───── Source extract ─────

I parked at the ARC and had just reached The Willow Trail, when a call from Patrick telling me a large raptor was flying around the lighthouses that was probably not a Marsh Harrier. I went back to the car and drove down to the gantry, where I set up my scope and scanned the lighthouse area, immediately picking up a large raptor being mobbed by a Raven. I was pretty sure it was a Black Kite but the view was very brief as the bird dropped behind the the trapping area bushes. A few minutes later it appeared by the switching station being mobbed by a Peregrine where it showed its self to be a Black Kite. I was joined by MH as it made its way past the power station up towards the reserve, where it flew over the reserve centre then over the New Diggings and the ARC. As it came over New Diggings I drove quickly up the causeway pulling up (my apologies to the lady driving the camper van that I cut up)  just in time to get some shots of it as it crossed the ARC. I drove to the car park where I watched it fly over the water tower towards the airport. Very many thanks to Patrick for the call!
Black Kite over the visitor centre
 Black Kite over the ARC

As the bird disappeared I stopped to chat to SB,MH, MT and PT when I should have dashed back to Plodland and got Black Kite on my garden list.
Later an hour staring out from Plodland I recorded 3 Marsh Harriers, a Peregrine, a Sparrowhawk, a Kestrel, a Little Egret, c1000 Lapwing and c200 Golden Plover of note.

Friday, 22 November 2013

Sea Watch in the rain

Another abysmal day weather wise at Dungeness. I had 2 sessions from the The Point in the relative comfort of my car. 07.05-09.05 with AJG and 09.45-11.15 on my own.

───── Supplied material ─────

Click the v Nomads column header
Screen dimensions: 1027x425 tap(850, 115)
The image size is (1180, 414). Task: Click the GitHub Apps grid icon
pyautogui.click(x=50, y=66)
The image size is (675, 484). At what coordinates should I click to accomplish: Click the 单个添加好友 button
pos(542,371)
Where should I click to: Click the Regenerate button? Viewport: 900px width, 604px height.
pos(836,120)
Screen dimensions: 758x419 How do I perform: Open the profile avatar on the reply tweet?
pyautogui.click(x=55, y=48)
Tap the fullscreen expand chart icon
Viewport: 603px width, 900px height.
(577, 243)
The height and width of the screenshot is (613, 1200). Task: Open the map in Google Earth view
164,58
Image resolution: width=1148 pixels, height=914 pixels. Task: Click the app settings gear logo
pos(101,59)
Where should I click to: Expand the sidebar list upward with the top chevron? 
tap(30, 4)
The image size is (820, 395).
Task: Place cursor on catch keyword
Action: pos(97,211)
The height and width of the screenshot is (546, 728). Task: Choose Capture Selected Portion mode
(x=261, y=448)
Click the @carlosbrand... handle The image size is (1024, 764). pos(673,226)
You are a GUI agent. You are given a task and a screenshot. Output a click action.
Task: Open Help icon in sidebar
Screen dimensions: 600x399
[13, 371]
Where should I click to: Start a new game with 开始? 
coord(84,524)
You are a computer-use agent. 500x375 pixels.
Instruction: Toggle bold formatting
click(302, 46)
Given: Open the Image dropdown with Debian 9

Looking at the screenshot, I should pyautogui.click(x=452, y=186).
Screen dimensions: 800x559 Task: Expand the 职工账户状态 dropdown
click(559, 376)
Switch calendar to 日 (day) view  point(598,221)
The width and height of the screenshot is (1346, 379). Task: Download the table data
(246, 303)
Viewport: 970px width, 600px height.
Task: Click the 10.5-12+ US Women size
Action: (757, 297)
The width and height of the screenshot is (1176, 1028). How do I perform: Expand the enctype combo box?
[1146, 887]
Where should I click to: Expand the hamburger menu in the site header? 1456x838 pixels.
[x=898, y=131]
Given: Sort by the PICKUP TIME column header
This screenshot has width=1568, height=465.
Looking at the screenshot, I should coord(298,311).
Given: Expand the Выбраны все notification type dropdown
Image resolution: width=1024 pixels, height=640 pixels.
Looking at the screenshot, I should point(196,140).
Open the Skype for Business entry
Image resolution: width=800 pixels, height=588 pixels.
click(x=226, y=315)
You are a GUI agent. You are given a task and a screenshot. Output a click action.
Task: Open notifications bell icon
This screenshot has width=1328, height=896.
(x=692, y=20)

─────

■ Your assignment ■
From the birding diary, list every bird species recorded during the hour spent looking out from Plodland, with the number given for each.

■ Answer box ■
- Marsh Harrier: 3
- Peregrine: 1
- Sparrowhawk: 1
- Kestrel: 1
- Little Egret: 1
- Lapwing: c1000
- Golden Plover: c200